▸ LO QUE SE PIDE
Copie literalmente el pasaje del texto sobre la autosuficiencia y el fascismo que se abre con las palabras que contienen "En efecto, este" y se cierra con "intento de diversidad.".

▸ FRAGMENTO DEL TEXTO
------

Todavía no nos hemos dado suficientemente cuenta hacia dónde nos puede llevar la autosuficiencia que nos caracteriza: la falta de su articulación ideológica es lo único que no le permite convertirse en una forma cruel de fascismo.
En efecto, este tuvo su gran éxito gracias a la propagación de su mito de exaltación de la patria o de la etnia y a la aplicación sistemática de políticas populistas. A partir de estos instrumentos político-ideológicos, se hizo posible traducir en violencia represiva todo intento de diversidad.
¿Acaso la exacerbación del deseo individual no podría fácilmente ser transformado en un mito político? Ya existen movimientos en muchas partes del mundo que están intentando hacerlo, incluso con un cierto grado de éxito electoral.

------

▸ EXTRACTO DE LA FUENTE
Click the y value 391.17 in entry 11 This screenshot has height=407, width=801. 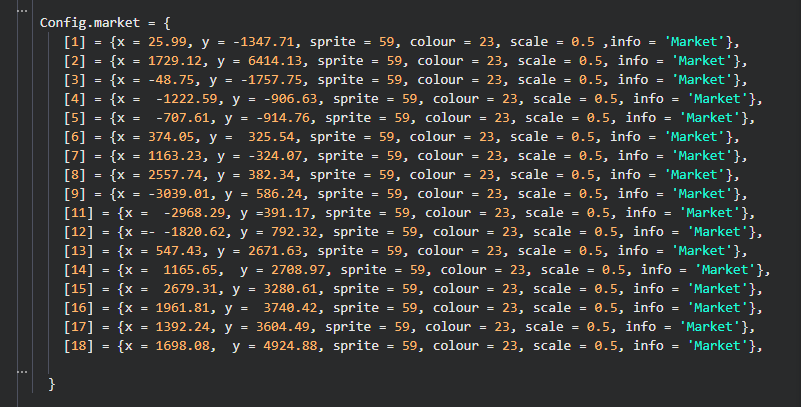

------

▸ SOLUCIÓN DEL PROBLEMA
En efecto, este tuvo su gran éxito gracias a la propagación de su mito de exaltación de la patria o de la etnia y a la aplicación sistemática de políticas populistas. A partir de estos instrumentos político-ideológicos, se hizo posible traducir en violencia represiva todo intento de diversidad.